In violation of the publishing laws, the General Security arrested the young man, Mohamed Wahba, at Beirut International Airport on July 18, before he was handed over to the intelligence services to be tried before the military judiciary on charges of; “insulting and slandering the president of the republic accusing him of treason” and publishing comments on social media that would “stir up sectarian strife”. On 30 July, the permanent military court declared it had no jurisdiction over Wahba’s trial.


Among the most repressive methods to curb freedom of expression in Lebanon is represented in the complaints and cases that had been brought either by the Public Prosecution or Intelligence Services during 2019. For example, lawyer Ziyad Hobeish and his wife Lieutenant Colonel Suzan Hajj, former head of the Anti-Cybercrime and Intellectual Property Bureau, had both filed a lawsuit before Beirut Publications Court against “Al-Mustaqbal” TV, the “Future Web” and correspondent Nahid Yusef accusing them of “fabricating crimes of libel, slander and defamation and false news”, after the respondents published several reports about the prosecution of Suzan Hajj on a charge of “fabricating a case of spying for Israel against artist Ziad Itani. ”

In another case, the presiding criminal judge in Beirut issued, on July 24, a decision obliging artist Mohammad Iskandar and his son poet and composer Fares Iskandar to omit the phrase “Housing Banque” from a song dubbed ‘Where did you get that from’ song. Consequently, on July 29, the Appeal Public Prosecution Office in Mount Lebanon filed a lawsuit against Iskandar, his son, and video producer Wissam Kayal on charges of “libel, slander and defamation”, before it referred them to the Publications Appeal Court in Baabda.

In August 2019, the board of Dar Al-Sayyad publishing house filed a lawsuit- before the Anti-Cybercrime Bureau- against its representative in the Press Syndicate Council, George Traboulsi accusing him of “libel and defamation”, after he posted on his Facebook page a picture of the Said Freiha blaming his sons of the publishing house’s poor conditions, a matter that the house’s managers deemed “offensive” to them.

In the same context, the editor-in-chief of the “Nidaa Al-Watan” newspaper, Bechara Charbel, is being tried before the Publications Court on charges of “slandering and insulting presidents” against the backdrop of an article published, on September 12, in the newspaper’s headline tiled “New ambassadors in Baabda… Welcome to Khamenei’s Republic”. Charbel’s case is still underway as of the time of writing this report.

Additionally, the Beirut Court of Appeal ruled, on October 4, to fine Lebanese journalist Fida Itani a total of 2 million Lebanese pounds as compensation to the plaintiff for the damages incurred. It also obliged him to pay all fees and expenses in the libel lawsuit filed by Hezbollah’s liaison and coordination unit chief, Hajj Wafiq, against the backdrop of an article Itani wrote and published on his blog “Godo told us”.

A group of Lebanese lawyers launched, on October 8, a legal case against The Economist magazine, accusing it of “sullying Lebanon’s reputation its financial standing” in addition to “showing contempt to Lebanon famous cedar tree falling off the red and white background of the Lebanese flag”, after it published an article tackling the country’s poor economic situation and how it is susceptible to breakdown, accompanied by a photo of the Lebanese flag falling apart and the cedar falls from it.

++++++++

WHAT YOU NEED TO DO:
a. Rewrite the report on free-expression cases in Lebanon from "A group of Lebanese" up to and including "falls from it.", swapping "lawyers" for "attorneys".
b. Which specific calendar dates that include a day of the month appear in the report on free-expression cases in Lebanon?
c. Continue the report on free-expression cases in Lebanon from its last sentence.

RECORDS SHOWN:
++++++++

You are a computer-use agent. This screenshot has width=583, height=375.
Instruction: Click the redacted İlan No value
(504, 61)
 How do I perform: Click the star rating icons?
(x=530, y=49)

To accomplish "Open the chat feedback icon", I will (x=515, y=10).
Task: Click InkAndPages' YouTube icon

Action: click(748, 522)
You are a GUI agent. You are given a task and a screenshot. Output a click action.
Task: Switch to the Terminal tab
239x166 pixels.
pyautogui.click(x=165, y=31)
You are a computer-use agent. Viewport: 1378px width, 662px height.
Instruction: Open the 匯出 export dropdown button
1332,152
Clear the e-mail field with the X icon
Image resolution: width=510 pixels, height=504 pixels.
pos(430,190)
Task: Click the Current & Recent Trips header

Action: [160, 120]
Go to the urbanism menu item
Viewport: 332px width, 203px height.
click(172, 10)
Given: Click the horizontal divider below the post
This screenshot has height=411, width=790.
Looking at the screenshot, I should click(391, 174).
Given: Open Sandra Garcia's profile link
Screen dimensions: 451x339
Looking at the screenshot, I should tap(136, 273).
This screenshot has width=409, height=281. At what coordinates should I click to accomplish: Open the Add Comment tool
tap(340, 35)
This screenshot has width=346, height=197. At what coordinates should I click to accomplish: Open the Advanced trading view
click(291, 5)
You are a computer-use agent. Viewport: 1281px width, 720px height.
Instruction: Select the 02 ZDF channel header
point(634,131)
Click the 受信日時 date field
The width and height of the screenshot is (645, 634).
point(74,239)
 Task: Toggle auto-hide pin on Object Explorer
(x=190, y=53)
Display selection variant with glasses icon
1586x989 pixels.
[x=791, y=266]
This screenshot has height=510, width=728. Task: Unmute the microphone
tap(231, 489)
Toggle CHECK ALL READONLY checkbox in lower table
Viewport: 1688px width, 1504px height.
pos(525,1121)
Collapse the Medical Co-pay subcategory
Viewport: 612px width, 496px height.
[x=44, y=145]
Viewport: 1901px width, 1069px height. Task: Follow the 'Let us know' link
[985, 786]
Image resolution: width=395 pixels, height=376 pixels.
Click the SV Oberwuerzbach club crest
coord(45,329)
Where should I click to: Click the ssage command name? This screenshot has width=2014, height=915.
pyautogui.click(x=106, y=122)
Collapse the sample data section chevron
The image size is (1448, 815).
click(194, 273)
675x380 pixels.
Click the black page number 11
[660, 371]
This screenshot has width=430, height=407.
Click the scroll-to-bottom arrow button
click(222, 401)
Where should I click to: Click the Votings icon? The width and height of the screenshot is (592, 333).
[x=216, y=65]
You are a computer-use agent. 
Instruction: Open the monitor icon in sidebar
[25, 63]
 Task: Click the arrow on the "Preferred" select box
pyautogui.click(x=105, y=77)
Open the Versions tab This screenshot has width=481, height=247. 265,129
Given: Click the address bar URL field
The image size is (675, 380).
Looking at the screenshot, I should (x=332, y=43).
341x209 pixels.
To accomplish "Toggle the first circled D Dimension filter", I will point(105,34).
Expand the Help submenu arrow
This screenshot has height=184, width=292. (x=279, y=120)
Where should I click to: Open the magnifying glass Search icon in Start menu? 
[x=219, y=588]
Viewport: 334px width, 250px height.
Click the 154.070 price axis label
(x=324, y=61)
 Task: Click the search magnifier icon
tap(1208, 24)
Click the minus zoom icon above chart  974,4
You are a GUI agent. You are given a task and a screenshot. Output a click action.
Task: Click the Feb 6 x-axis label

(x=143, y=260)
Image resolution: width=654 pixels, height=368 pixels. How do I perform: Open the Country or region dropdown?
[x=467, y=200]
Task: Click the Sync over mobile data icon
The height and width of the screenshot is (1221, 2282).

++++++++

SET OF ANSWERS:
a.
A group of Lebanese attorneys launched, on October 8, a legal case against The Economist magazine, accusing it of “sullying Lebanon’s reputation its financial standing” in addition to “showing contempt to Lebanon famous cedar tree falling off the red and white background of the Lebanese flag”, after it published an article tackling the country’s poor economic situation and how it is susceptible to breakdown, accompanied by a photo of the Lebanese flag falling apart and the cedar falls from it.

b. July 18, 30 July, July 24, July 29, September 12, October 4, October 8

c.
Also, on October 16, a number of media workers filed a lawsuit before the Public Prosecution in Mount-Lebanon against media professional Maria Maalouf accusing her of: “insulting religious rituals, violating the sanctity of martyrs, fabricating crimes, and inciting to sectarian strife, conflict between sects, conspiracy, sedition, libel and defamation”, after she posted tweets on social media, in which she likened Hezbollah to “ISIS”.


Intimidation has been widely used by Lebanese authorities to suppress dissidents, as it was used before by different sects against each other. For instance, in a move aimed at spreading fear among journalists in Al-Akhbar newspaper, Security forces stormed into the Al-Akhbar office in the Concorde Building in Beirut, on May 9, and requested from the management the footage of the CCTV cameras. The raid was a response to the newspaper’s publication of leaked diplomatic cables between the Lebanese Embassy in Washington, D.C., and the Lebanese Foreign Ministry. LBCI TV channel’s media professional Dima Sadiq was also subjected to violent attacks and smear campaigns as well as threats of rape, after she reopened the debate on the Mount Lebanon’s Hadath municipality decision to ban the sale of Christian homes in the area or to rent them to any other sect.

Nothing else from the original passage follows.